Materials and Methods
Microalgae and plant
In this study C. vulgaris was used as microalgae and mint (Mentha spicata) as the plant. C. vulgaris culture was supplied by the Biotechnology Laboratory, Department of Chemical Engineering, Kocaeli University, Turkey. The nutrient media used was BG11 for both microalgae and plants (Table 1). The reason for choosing BG11 was that it is suitable for the growth of C. vulgaris (B. Uyar, 2018, personal communication; Vishwakarma, Dhar & Saxena, 2019).
Table 1. Chemical composition of the hydroponic solution, prepared in distilled water; final pH was adapted as 6.8.
| Components | Concentration (g L−1) |
|---|---|
| NaNO3 | 1.500 |
| KH2PO4 | 0.040 |
| MgSO4.7H2O | 0.075 |
| CaCl2.2H2O | 0.036 |
| H3BO3 | 0.003 |
| Na2CO3 | 0.020 |
| C6H5FeO7.5H2O | 0.006 |
| C6H8O7 | 0.006 |
| Vitamine mix | 0.020 |
| Agar§ | 15.000 |
Note:
Agar was added to make solid culture for preservation, propagation and preparation of pre-culture of C. vulgaris.

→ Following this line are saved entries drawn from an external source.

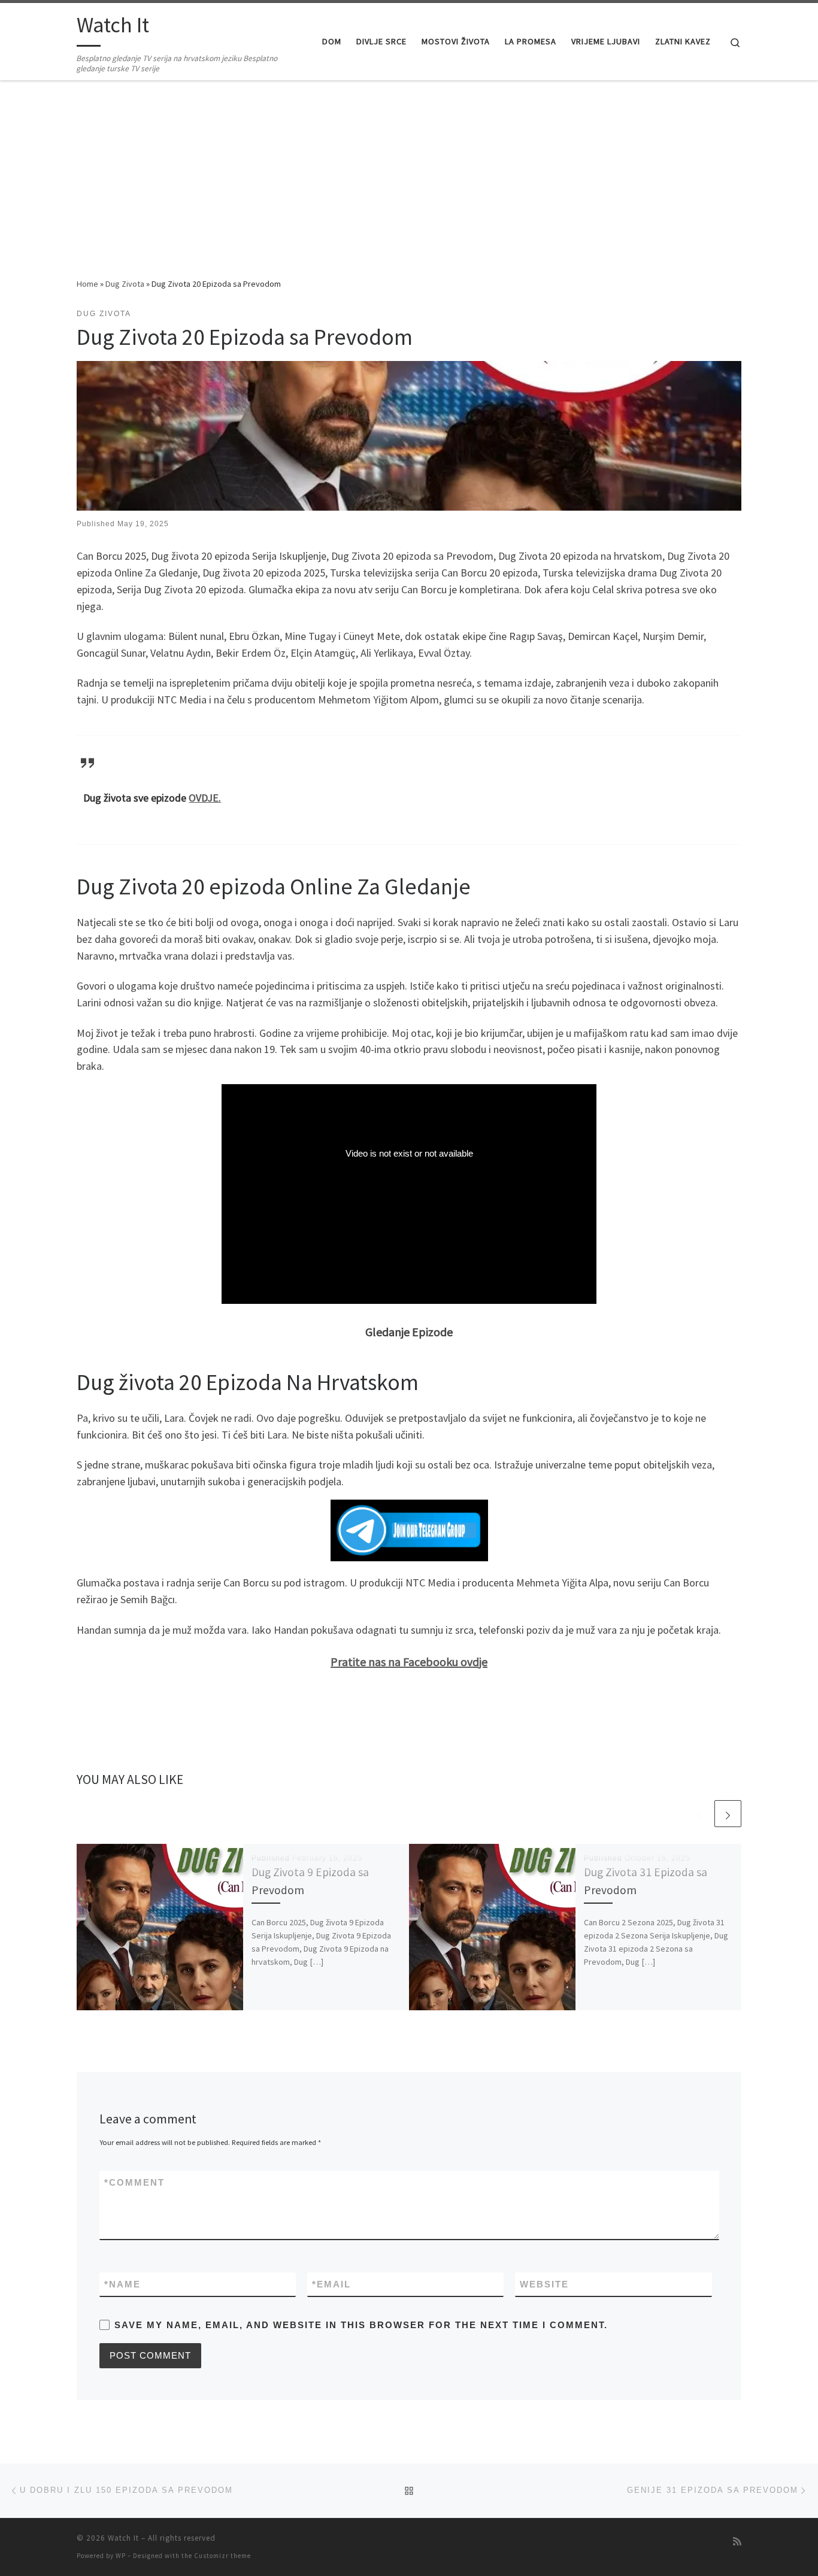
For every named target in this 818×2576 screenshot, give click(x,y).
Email (331, 2284)
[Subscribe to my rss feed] (737, 2541)
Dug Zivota (124, 283)
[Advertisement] (409, 187)
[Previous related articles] (699, 1813)
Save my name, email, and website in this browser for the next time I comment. (361, 2325)
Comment (134, 2182)
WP (121, 2555)
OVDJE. (205, 798)
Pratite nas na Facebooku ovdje (409, 1661)
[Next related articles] (727, 1813)
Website (544, 2284)
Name (122, 2284)
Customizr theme (222, 2555)
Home (87, 283)
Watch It (123, 2538)
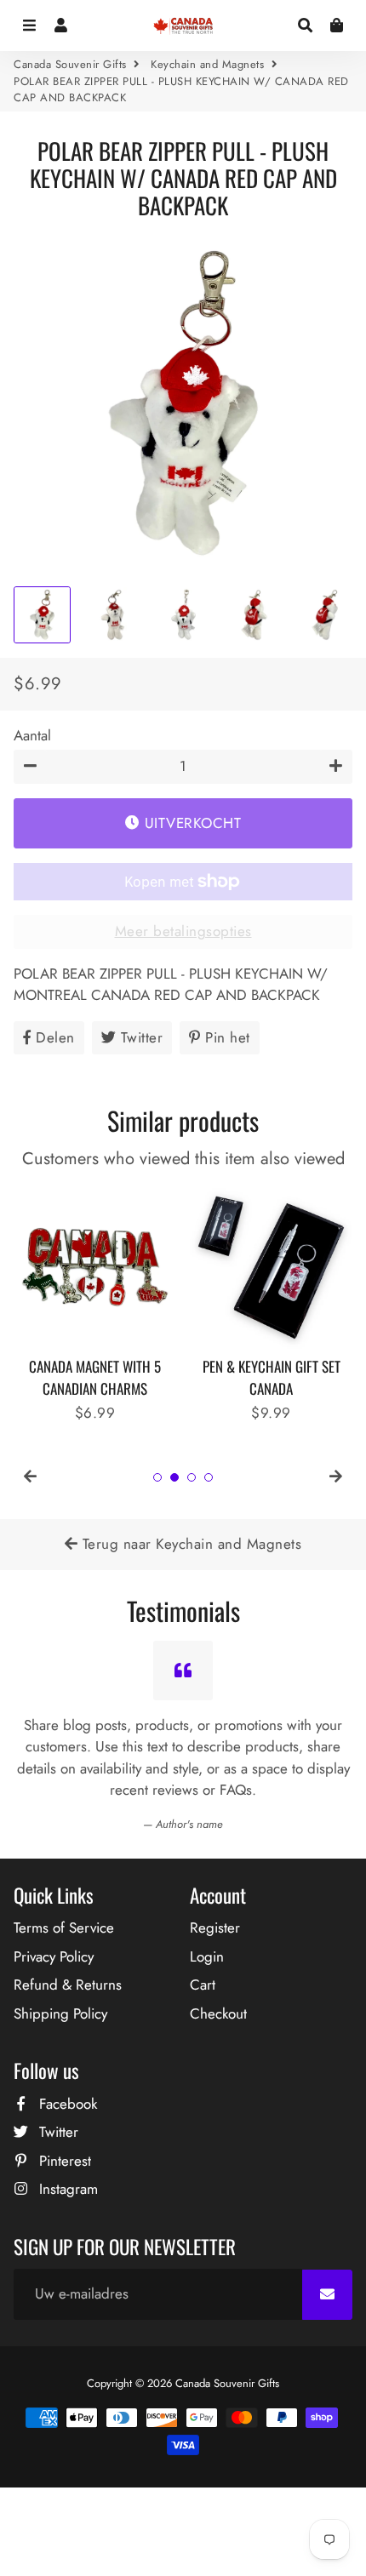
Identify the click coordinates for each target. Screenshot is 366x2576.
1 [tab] (157, 1477)
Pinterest (63, 2160)
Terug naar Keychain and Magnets (189, 1544)
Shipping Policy (60, 2013)
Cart (202, 1984)
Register (215, 1927)
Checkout (218, 2013)
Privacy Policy (54, 1956)
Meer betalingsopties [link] (183, 931)
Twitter (56, 2132)
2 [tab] (174, 1477)
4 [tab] (208, 1477)
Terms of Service (64, 1927)
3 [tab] (191, 1477)
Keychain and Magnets (207, 64)
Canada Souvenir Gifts (70, 64)
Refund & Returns (68, 1984)
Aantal (32, 735)
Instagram (66, 2189)
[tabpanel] (95, 1305)
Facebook (66, 2103)
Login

The stock culture of C. vulgaris was grown at the same conditions as the co-cultivation experiments in terms of nutrient media, light, temperature, and aeration. The only difference was the working volume that was 500 mL. The cell concentration was determined spectrophotometrically at 680 nm using Shimadzu UVmini-1240 Spectrophotometer (Salgueiro et al., 2016). The inoculation was made to the co-cultivation experiment cultures when the OD680 value of the stock culture reached to 2.00. The initial inoculum amount was determined to allow initial OD680 value of 0.3 to 0.4 in experimental culture. An optical density of 1.0 at 680 nm was found to correspond to a biomass concentration of 210 mgdw L−1 for this microalgae strain. While plotting the growth curve of C. vulgaris, the measured absorbance values were converted to mgdw L−1 using this data.
Hydroponic system
The deep water culture technique (DWC) was used for mints as a hydroponic system. Because the oxygen supply can be controlled in the DWC system, it is possible to determine the effects of the root formation on the microalgae growth. Moreover, it has low maintenance cost and monitoring time (Saaid et al., 2013). The DWC was prepared as 100 mL glass beakers containing 80 mL of BG11 medium as shown in Fig. 1. Aeration was supplied to the cultures with an air pump at a rate of 10 Lmin−1. Aeration provides well mixing of nutrients, homogenization of microalgae in the culture, and prevents anaerobiosis. The samples were taken from the cultures for pH, electrical conductivity (EC), dissolved oxygen (DO) and OD680 measurements. The amount of DO in the DWC was determined at the beginning and at the end of the experiments using a DO meter. pH and EC measurements were made regularly from the beginning of the experiments. pH and EC measurements were made regularly during the runs: the pH was stable between six and seven and the average EC values were measured to be ≈2.20. The measurements of temperature, pH, EC, and DO values in the samples were carried out with AZ 84051 Combo Water Quality Measuring Instrument. During the experiments, parafilm was applied to the mouthparts of the beakers to surround the beakers as seen in Fig. 1 to minimize the evaporation of the nutrient solution and prevent contamination of microalgae to microalgae-free beakers.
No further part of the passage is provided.